In the announcement, Red Hat revealed a big data strategy that points directly at open hybrid clouds. The goal is to enable enterprises to create big data workloads in a public cloud environment (using tools that they’re already familiar with), and move those workloads seamlessly into a private cloud (and back again, if needed) without having to retool their applications.
As part of this direction, Red Hat has announced that later this year it will be moving the Red Hat Storage Hadoop plug-in to the Apache Hadoop open source community with the goal of making it a fully-supported, Hadoop-compatible file system for big data environments.

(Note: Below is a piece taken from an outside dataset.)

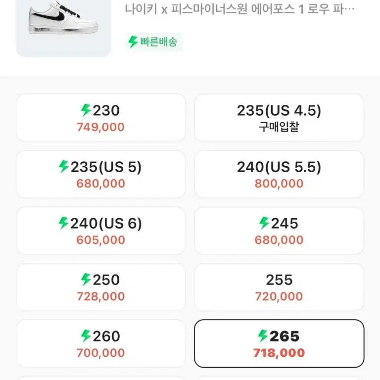Pick size 255 priced 720,000
380x380 pixels.
click(x=279, y=287)
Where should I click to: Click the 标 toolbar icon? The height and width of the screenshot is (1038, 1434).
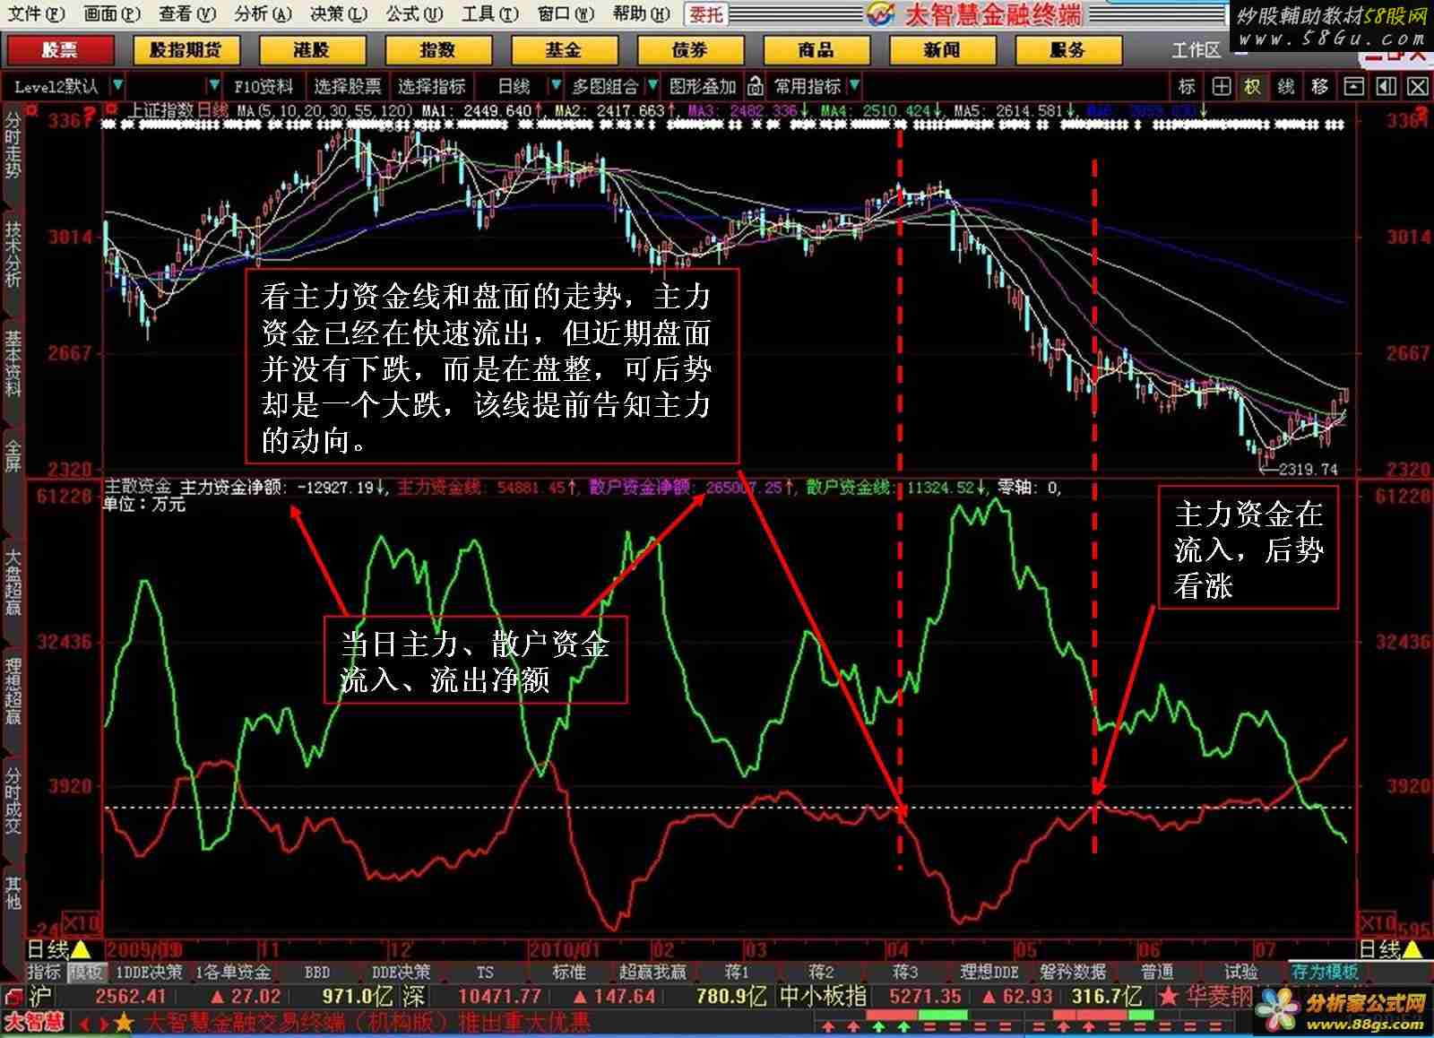pos(1187,87)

“Big data could be one of the killer apps for open hybrid cloud,” said Ranga Rangachari, VP and GM for the Red Hat storage business unit in a press call earlier today, explaining their cloud-centric big data plan. “Anything we do, specifically on big data, on the infrastructure as well as the application side is all around helping customers run their applications either on premise, in a hybrid environment, or in a public cloud environment. The open hybrid cloud team weaves through every one of the projects that we do, specifically big data.”

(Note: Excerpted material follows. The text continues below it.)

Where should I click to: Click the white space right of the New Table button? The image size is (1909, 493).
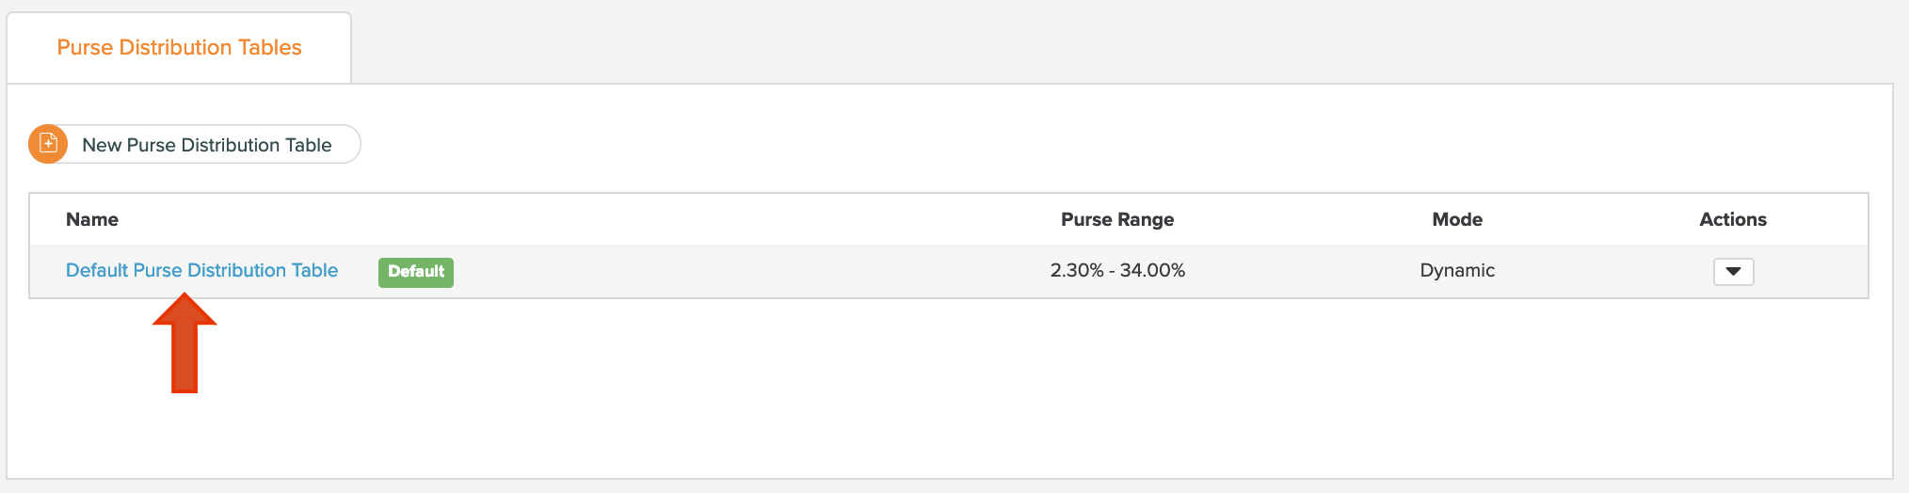(1111, 144)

In order to accomplish cross platform openness, Red Hat has chosen to pivot the Red Hat Storage Hadoop plug-in focus towards the Apache community, where previously development was exclusive to the Gluster community.

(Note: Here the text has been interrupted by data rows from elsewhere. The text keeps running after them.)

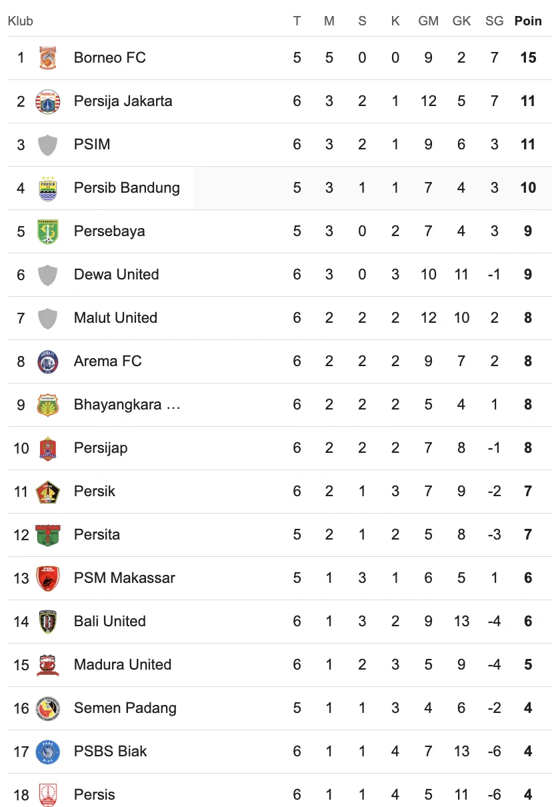Click the PSBS Biak blue logo
Screen dimensions: 552x807
click(x=47, y=752)
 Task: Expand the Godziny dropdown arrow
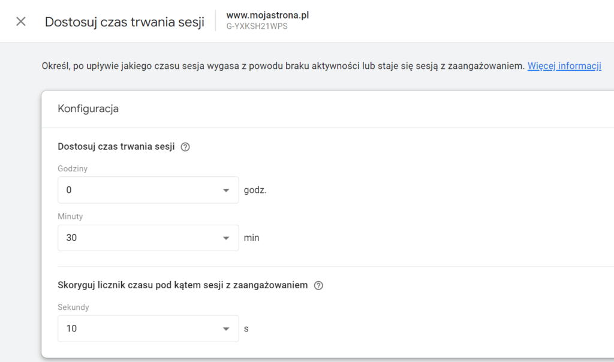226,190
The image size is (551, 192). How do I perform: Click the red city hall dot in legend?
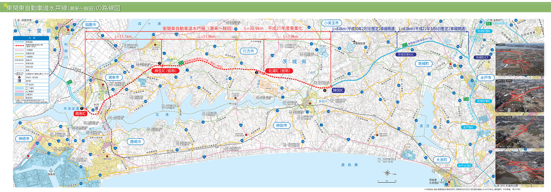19,78
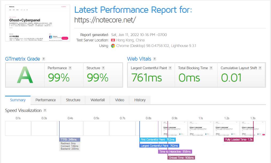Screen dimensions: 271x163
Task: Click the Total Blocking Time help icon
Action: tap(211, 68)
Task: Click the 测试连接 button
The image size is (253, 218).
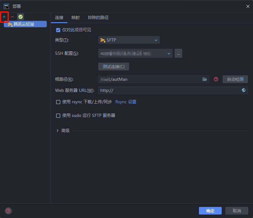Action: pos(114,67)
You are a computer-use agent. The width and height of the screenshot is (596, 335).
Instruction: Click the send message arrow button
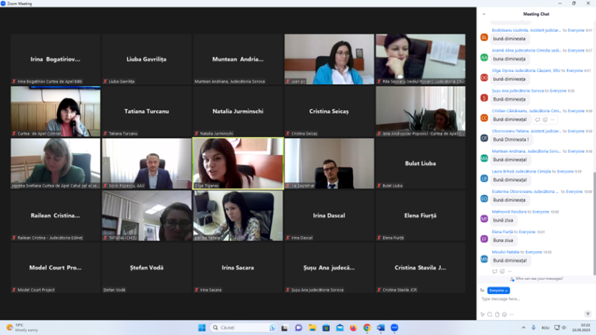(587, 314)
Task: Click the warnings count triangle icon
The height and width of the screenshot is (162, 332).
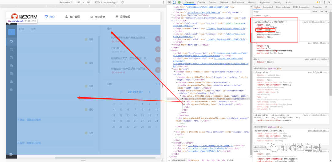Action: tap(318, 2)
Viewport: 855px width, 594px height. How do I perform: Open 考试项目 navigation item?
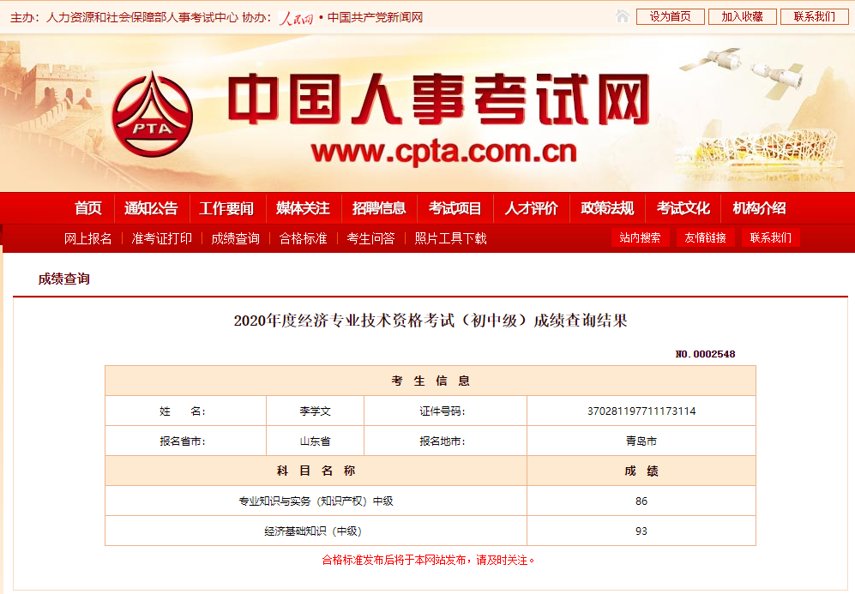click(x=455, y=208)
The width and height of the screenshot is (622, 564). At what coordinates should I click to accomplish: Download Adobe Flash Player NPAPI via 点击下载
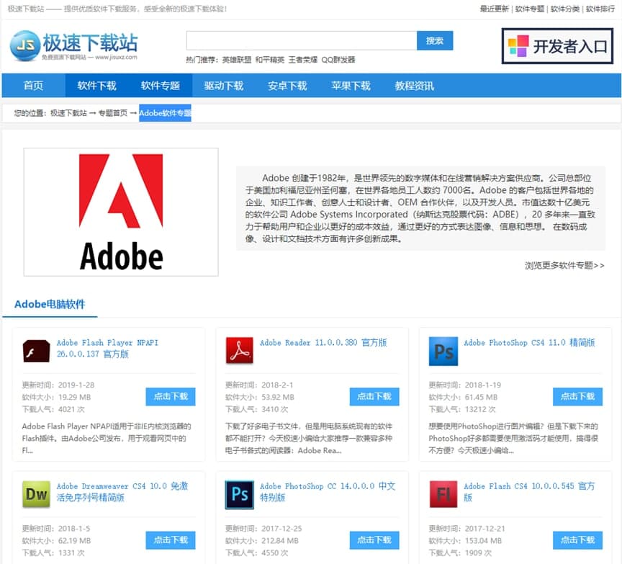pyautogui.click(x=171, y=396)
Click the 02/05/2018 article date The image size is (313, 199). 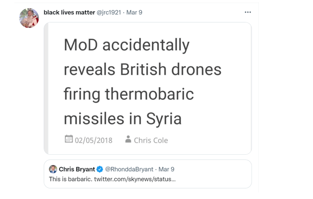pos(94,140)
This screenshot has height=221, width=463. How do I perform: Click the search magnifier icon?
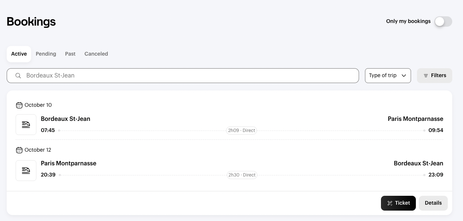coord(18,76)
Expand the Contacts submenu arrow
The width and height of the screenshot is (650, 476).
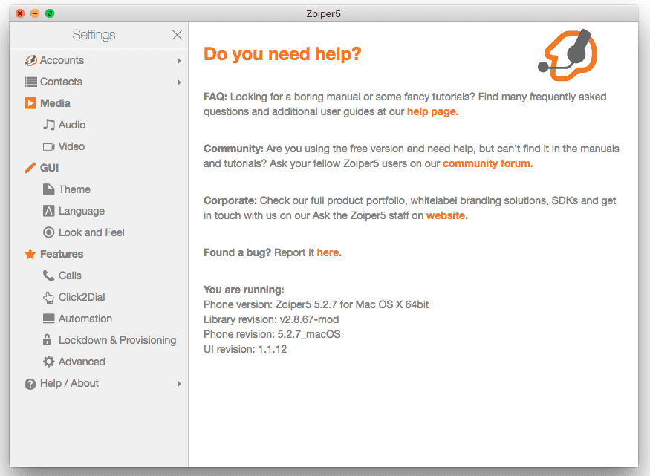click(x=179, y=82)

“The center of gravity around Hadoop is happening in the Apache community,” commented Rangachari in explaining the pivot. “We felt that the best way to foster innovation, to continue to keep the Apache Hadoop community innovating on a forward-going basis is to provide the developers with the access to the plug-in all from the same source. This doesn’t mean that [the Gluster community] stops innovating, but we felt that where it can maximize innovation is in the Apache Hadoop community.”
Rangachari says that most of the ‘proof of concept’ big data implementations that Red Hat sees from its customers are run in a public cloud for the simple reason that they don’t have the resources on premises to build out many node cluster (i.e., 20 – 50). Once it reaches scale they often want to bring it back in-house into a private cloud environment, but find that they’re faced with re-tooling (that may, or may not work as expected).
Red Hat is clear to make the case that this strategy is a potential boon for big data because they are largely already “in” big data with clear momentum. Citing a report by the Linux Foundation, Red Hat pointed out that nearly three-quarters of all big data workloads run on top of Linux. Red Hat also says that 67% of machines running on AWS are running on Linux, citing a study conducted by AWS analyst service, newvem.
Red Hat also makes the point that their developer applications are already big data ready, referencing their application platform which is already well known and doesn't require hiking a steep learning curve.